Your goal: Nothing in the records should change; write them all out exactly.

START Record excerpts

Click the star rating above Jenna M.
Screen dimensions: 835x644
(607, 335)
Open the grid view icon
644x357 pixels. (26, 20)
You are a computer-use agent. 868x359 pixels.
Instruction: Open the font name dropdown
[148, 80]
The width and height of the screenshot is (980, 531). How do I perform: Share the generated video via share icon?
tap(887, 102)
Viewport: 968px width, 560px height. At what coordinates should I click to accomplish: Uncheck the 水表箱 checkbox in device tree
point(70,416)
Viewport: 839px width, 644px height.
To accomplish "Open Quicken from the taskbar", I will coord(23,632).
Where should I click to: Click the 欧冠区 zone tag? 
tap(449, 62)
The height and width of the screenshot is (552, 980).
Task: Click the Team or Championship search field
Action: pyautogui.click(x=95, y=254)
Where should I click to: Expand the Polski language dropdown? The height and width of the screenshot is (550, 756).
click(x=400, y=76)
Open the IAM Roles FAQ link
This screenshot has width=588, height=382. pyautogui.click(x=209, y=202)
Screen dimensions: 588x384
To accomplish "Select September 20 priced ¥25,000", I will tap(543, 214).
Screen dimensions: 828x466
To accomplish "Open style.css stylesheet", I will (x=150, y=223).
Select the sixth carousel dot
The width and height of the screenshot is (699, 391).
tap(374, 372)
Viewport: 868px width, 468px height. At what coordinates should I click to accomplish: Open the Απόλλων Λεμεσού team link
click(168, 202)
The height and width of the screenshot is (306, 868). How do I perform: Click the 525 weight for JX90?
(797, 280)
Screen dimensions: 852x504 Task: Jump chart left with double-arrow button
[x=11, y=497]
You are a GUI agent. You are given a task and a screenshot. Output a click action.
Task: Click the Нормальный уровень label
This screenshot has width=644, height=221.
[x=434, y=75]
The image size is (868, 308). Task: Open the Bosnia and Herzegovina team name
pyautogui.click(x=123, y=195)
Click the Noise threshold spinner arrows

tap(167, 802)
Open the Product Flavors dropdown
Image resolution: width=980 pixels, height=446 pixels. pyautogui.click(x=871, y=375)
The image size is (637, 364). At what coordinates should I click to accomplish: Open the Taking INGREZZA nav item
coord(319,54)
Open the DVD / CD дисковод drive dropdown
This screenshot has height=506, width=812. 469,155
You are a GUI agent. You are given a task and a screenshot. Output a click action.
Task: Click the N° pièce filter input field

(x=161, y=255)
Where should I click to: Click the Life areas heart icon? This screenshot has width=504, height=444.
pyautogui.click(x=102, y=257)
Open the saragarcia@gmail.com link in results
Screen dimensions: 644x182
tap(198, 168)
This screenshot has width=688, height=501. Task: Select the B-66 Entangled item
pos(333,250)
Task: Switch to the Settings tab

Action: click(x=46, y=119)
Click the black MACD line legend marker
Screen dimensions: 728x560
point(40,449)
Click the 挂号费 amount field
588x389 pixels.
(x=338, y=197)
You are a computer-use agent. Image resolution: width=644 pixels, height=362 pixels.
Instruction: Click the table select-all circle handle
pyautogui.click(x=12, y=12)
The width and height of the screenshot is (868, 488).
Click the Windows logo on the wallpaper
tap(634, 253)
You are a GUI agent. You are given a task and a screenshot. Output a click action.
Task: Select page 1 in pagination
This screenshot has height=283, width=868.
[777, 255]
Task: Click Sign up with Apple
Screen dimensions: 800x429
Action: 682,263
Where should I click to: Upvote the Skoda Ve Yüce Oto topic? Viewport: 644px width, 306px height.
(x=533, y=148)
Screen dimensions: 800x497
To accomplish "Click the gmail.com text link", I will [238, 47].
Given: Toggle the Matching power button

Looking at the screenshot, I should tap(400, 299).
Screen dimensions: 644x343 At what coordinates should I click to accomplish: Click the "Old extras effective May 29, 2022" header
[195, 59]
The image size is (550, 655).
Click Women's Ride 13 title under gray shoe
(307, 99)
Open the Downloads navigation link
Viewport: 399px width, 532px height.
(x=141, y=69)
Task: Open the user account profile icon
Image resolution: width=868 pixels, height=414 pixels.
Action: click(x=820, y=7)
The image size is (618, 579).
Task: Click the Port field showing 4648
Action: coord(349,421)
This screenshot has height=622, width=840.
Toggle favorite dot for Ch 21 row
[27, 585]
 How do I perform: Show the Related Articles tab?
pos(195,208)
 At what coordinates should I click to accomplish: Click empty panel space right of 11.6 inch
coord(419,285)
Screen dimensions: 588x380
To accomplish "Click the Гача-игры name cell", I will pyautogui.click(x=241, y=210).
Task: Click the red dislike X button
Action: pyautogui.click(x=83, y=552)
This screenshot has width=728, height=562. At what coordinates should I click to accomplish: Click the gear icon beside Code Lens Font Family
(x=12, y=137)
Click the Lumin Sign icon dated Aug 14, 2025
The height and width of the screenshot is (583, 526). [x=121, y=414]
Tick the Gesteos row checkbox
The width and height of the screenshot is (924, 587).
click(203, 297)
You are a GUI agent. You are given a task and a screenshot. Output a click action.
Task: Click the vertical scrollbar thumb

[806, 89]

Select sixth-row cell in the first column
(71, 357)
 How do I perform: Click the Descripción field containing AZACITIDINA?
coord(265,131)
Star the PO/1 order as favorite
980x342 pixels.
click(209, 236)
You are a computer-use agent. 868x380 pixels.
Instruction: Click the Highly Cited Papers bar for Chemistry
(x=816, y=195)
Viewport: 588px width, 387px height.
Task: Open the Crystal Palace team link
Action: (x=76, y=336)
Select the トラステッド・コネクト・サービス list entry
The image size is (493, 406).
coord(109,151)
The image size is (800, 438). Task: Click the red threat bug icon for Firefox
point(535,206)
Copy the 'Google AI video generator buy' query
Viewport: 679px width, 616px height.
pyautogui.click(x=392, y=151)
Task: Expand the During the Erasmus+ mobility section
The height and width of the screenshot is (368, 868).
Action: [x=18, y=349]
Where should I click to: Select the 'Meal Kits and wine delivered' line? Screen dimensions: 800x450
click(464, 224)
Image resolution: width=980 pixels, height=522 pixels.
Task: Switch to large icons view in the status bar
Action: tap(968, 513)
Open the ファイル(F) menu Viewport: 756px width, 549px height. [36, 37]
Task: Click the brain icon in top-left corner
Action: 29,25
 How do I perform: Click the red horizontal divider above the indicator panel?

END Record excerpts

Solution to the problem:
Click the star rating above Jenna M.
Screen dimensions: 835x644
(607, 335)
Open the grid view icon
644x357 pixels. (26, 20)
You are a computer-use agent. 868x359 pixels.
Instruction: Open the font name dropdown
[148, 80]
The width and height of the screenshot is (980, 531). How do I perform: Share the generated video via share icon?
tap(887, 102)
Viewport: 968px width, 560px height. At what coordinates should I click to accomplish: Uncheck the 水表箱 checkbox in device tree
point(70,416)
Viewport: 839px width, 644px height.
To accomplish "Open Quicken from the taskbar", I will coord(23,632).
Where should I click to: Click the 欧冠区 zone tag? 
tap(449, 62)
The height and width of the screenshot is (552, 980).
Task: Click the Team or Championship search field
Action: pyautogui.click(x=95, y=254)
Where should I click to: Expand the Polski language dropdown? The height and width of the screenshot is (550, 756).
click(x=400, y=76)
Open the IAM Roles FAQ link
This screenshot has width=588, height=382. pyautogui.click(x=209, y=202)
Screen dimensions: 588x384
To accomplish "Select September 20 priced ¥25,000", I will tap(543, 214).
Screen dimensions: 828x466
To accomplish "Open style.css stylesheet", I will (x=150, y=223).
Select the sixth carousel dot
The width and height of the screenshot is (699, 391).
tap(374, 372)
Viewport: 868px width, 468px height. At what coordinates should I click to accomplish: Open the Απόλλων Λεμεσού team link
click(168, 202)
The height and width of the screenshot is (306, 868). How do I perform: Click the 525 weight for JX90?
(797, 280)
Screen dimensions: 852x504 Task: Jump chart left with double-arrow button
[x=11, y=497]
You are a GUI agent. You are given a task and a screenshot. Output a click action.
Task: Click the Нормальный уровень label
This screenshot has width=644, height=221.
[x=434, y=75]
The image size is (868, 308). Task: Open the Bosnia and Herzegovina team name
pyautogui.click(x=123, y=195)
Click the Noise threshold spinner arrows

tap(167, 802)
Open the Product Flavors dropdown
Image resolution: width=980 pixels, height=446 pixels. pyautogui.click(x=871, y=375)
The image size is (637, 364). At what coordinates should I click to accomplish: Open the Taking INGREZZA nav item
coord(319,54)
Open the DVD / CD дисковод drive dropdown
This screenshot has height=506, width=812. 469,155
You are a GUI agent. You are given a task and a screenshot. Output a click action.
Task: Click the N° pièce filter input field

(x=161, y=255)
Where should I click to: Click the Life areas heart icon? This screenshot has width=504, height=444.
pyautogui.click(x=102, y=257)
Open the saragarcia@gmail.com link in results
Screen dimensions: 644x182
tap(198, 168)
This screenshot has width=688, height=501. Task: Select the B-66 Entangled item
pos(333,250)
Task: Switch to the Settings tab

Action: click(x=46, y=119)
Click the black MACD line legend marker
Screen dimensions: 728x560
point(40,449)
Click the 挂号费 amount field
588x389 pixels.
(x=338, y=197)
You are a computer-use agent. Image resolution: width=644 pixels, height=362 pixels.
Instruction: Click the table select-all circle handle
pyautogui.click(x=12, y=12)
The width and height of the screenshot is (868, 488).
Click the Windows logo on the wallpaper
tap(634, 253)
You are a GUI agent. You are given a task and a screenshot. Output a click action.
Task: Select page 1 in pagination
This screenshot has height=283, width=868.
[777, 255]
Task: Click Sign up with Apple
Screen dimensions: 800x429
Action: 682,263
Where should I click to: Upvote the Skoda Ve Yüce Oto topic? Viewport: 644px width, 306px height.
(x=533, y=148)
Screen dimensions: 800x497
To accomplish "Click the gmail.com text link", I will [238, 47].
Given: Toggle the Matching power button

Looking at the screenshot, I should tap(400, 299).
Screen dimensions: 644x343 At what coordinates should I click to accomplish: Click the "Old extras effective May 29, 2022" header
[195, 59]
The image size is (550, 655).
Click Women's Ride 13 title under gray shoe
(307, 99)
Open the Downloads navigation link
Viewport: 399px width, 532px height.
(x=141, y=69)
Task: Open the user account profile icon
Image resolution: width=868 pixels, height=414 pixels.
Action: click(x=820, y=7)
The image size is (618, 579).
Task: Click the Port field showing 4648
Action: coord(349,421)
This screenshot has height=622, width=840.
Toggle favorite dot for Ch 21 row
[27, 585]
 How do I perform: Show the Related Articles tab?
pos(195,208)
 At what coordinates should I click to accomplish: Click empty panel space right of 11.6 inch
coord(419,285)
Screen dimensions: 588x380
To accomplish "Click the Гача-игры name cell", I will pyautogui.click(x=241, y=210).
Task: Click the red dislike X button
Action: pyautogui.click(x=83, y=552)
This screenshot has width=728, height=562. At what coordinates should I click to accomplish: Click the gear icon beside Code Lens Font Family
(x=12, y=137)
Click the Lumin Sign icon dated Aug 14, 2025
The height and width of the screenshot is (583, 526). [x=121, y=414]
Tick the Gesteos row checkbox
The width and height of the screenshot is (924, 587).
click(203, 297)
You are a GUI agent. You are given a task and a screenshot. Output a click action.
Task: Click the vertical scrollbar thumb

[806, 89]

Select sixth-row cell in the first column
(71, 357)
 How do I perform: Click the Descripción field containing AZACITIDINA?
coord(265,131)
Star the PO/1 order as favorite
980x342 pixels.
click(209, 236)
You are a computer-use agent. 868x380 pixels.
Instruction: Click the Highly Cited Papers bar for Chemistry
(x=816, y=195)
Viewport: 588px width, 387px height.
Task: Open the Crystal Palace team link
Action: (x=76, y=336)
Select the トラステッド・コネクト・サービス list entry
The image size is (493, 406).
coord(109,151)
The image size is (800, 438). Task: Click the red threat bug icon for Firefox
point(535,206)
Copy the 'Google AI video generator buy' query
Viewport: 679px width, 616px height.
pyautogui.click(x=392, y=151)
Task: Expand the During the Erasmus+ mobility section
The height and width of the screenshot is (368, 868).
Action: [x=18, y=349]
Where should I click to: Select the 'Meal Kits and wine delivered' line? Screen dimensions: 800x450
click(464, 224)
Image resolution: width=980 pixels, height=522 pixels.
Task: Switch to large icons view in the status bar
Action: tap(968, 513)
Open the ファイル(F) menu Viewport: 756px width, 549px height. [36, 37]
Task: Click the brain icon in top-left corner
Action: 29,25
 How do I perform: Click the red horizontal divider above the indicator panel?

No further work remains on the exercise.